- **Your instructions**: Identify every line in the records below that contains the word "рецептов", and copy each of those lines.

[Records drawn from a dataset]
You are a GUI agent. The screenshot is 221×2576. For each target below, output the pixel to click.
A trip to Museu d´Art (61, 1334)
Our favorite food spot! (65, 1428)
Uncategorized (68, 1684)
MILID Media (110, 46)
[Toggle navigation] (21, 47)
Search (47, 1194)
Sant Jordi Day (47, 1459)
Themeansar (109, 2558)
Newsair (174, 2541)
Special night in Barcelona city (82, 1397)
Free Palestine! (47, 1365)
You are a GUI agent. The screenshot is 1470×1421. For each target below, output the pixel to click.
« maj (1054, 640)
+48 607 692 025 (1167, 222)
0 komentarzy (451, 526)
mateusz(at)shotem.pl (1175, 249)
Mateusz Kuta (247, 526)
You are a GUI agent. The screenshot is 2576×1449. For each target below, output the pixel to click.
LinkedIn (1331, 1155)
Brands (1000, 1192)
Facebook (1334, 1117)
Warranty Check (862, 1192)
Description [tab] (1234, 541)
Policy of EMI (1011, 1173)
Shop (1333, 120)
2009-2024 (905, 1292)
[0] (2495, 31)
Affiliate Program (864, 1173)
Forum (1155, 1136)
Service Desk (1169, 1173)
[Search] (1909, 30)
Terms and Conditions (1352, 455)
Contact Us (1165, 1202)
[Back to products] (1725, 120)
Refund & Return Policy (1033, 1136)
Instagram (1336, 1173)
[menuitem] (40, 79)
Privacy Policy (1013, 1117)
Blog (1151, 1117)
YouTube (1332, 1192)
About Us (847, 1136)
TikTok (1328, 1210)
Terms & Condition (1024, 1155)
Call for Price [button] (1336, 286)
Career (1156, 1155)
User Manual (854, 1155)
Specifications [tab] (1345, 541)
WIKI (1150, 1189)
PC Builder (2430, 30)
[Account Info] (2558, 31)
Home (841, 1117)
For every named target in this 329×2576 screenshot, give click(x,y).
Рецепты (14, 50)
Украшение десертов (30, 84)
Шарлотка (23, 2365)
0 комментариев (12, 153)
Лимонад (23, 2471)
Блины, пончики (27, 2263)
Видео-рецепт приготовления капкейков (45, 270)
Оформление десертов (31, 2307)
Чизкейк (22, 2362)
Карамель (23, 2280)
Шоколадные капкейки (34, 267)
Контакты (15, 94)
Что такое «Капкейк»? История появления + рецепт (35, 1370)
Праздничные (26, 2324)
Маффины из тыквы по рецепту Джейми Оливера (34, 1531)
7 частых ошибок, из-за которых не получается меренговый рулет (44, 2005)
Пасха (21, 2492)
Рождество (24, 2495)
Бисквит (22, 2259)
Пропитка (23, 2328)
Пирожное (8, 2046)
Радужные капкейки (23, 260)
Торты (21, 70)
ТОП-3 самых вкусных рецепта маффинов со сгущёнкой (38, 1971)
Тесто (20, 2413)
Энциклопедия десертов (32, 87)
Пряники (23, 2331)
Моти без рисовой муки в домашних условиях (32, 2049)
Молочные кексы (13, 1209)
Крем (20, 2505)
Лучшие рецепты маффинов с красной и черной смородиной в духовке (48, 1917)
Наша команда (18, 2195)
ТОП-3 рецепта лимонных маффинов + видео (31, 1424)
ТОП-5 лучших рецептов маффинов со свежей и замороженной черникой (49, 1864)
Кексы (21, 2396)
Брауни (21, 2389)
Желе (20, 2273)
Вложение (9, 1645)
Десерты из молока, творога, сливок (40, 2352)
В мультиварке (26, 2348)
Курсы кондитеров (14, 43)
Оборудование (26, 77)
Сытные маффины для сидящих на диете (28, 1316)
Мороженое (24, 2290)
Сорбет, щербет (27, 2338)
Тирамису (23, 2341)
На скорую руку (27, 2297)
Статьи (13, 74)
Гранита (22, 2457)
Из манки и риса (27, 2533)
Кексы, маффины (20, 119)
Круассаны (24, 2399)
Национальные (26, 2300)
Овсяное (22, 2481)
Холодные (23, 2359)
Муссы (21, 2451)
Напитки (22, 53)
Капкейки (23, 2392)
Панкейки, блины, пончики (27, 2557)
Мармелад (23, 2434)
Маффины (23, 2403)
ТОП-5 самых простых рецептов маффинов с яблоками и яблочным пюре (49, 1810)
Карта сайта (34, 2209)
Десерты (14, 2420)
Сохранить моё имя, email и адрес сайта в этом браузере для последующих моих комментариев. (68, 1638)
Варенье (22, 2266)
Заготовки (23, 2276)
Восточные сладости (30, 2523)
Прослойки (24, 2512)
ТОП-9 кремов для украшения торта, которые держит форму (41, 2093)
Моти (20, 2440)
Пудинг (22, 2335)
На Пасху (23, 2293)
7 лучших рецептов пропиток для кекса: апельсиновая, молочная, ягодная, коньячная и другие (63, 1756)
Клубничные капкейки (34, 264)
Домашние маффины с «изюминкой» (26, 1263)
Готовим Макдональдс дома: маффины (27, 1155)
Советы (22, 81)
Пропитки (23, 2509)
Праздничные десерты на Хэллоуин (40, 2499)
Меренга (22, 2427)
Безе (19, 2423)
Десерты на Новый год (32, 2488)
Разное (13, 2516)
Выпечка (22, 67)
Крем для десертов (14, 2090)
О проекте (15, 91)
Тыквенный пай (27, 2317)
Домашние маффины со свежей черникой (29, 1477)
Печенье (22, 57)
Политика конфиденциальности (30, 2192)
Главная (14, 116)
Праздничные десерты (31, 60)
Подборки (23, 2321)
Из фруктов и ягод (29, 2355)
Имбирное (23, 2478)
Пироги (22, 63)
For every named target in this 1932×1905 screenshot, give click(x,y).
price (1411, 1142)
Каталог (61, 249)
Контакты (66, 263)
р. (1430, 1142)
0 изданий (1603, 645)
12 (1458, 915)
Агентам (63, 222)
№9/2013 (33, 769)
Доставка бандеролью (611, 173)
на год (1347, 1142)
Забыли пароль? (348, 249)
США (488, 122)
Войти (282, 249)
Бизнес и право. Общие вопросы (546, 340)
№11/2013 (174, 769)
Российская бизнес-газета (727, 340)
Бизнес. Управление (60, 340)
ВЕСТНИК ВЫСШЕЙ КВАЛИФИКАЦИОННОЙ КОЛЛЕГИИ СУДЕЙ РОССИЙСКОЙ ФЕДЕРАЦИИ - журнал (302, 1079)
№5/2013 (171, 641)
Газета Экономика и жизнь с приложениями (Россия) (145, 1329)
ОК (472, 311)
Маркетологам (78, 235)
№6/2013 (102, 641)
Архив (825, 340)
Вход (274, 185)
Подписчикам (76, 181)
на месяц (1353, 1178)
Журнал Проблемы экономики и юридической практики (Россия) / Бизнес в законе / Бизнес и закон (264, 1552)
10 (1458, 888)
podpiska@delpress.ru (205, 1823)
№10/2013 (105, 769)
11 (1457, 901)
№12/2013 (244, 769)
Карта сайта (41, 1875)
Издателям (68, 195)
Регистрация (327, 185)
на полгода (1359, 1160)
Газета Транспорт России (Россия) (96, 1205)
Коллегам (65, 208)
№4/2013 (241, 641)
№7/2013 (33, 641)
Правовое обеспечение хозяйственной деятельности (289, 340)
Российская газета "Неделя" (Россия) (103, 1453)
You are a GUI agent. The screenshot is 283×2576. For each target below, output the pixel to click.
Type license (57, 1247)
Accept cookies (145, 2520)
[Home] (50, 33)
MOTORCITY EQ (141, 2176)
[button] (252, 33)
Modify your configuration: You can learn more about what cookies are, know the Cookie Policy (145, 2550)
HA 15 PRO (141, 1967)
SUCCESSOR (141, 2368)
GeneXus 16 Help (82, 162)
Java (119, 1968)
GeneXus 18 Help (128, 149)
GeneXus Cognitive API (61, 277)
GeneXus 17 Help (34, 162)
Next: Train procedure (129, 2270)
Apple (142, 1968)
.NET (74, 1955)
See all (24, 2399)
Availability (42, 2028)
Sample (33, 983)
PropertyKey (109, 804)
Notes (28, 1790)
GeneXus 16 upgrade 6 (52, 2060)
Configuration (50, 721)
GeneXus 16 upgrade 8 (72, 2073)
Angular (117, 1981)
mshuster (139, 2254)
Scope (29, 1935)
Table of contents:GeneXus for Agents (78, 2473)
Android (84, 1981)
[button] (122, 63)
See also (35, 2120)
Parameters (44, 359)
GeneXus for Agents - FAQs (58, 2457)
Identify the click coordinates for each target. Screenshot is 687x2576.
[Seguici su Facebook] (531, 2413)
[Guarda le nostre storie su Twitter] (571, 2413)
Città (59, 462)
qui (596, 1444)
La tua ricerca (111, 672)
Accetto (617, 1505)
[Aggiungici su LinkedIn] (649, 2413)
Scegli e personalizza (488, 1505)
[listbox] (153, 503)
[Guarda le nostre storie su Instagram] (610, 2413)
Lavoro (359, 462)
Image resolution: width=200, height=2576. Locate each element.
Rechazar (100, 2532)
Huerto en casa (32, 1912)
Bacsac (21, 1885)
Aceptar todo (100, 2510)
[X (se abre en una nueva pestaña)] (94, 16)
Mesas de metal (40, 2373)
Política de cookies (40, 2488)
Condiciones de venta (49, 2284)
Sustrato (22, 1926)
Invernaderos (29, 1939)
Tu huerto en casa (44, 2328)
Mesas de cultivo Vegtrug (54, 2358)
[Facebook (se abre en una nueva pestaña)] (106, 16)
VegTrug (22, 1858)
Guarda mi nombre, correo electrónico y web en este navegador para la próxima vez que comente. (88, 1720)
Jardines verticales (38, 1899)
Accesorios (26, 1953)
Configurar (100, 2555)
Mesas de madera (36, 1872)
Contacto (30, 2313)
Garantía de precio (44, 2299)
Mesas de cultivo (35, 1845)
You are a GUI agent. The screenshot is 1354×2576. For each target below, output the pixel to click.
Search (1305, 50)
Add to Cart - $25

- **Output**:
ТОП-5 лучших рецептов маффинов со свежей и замороженной черникой (49, 1864)
ТОП-5 самых простых рецептов маффинов с яблоками и яблочным пюре (49, 1810)
7 лучших рецептов пропиток для кекса: апельсиновая, молочная, ягодная, коньячная и другие (63, 1756)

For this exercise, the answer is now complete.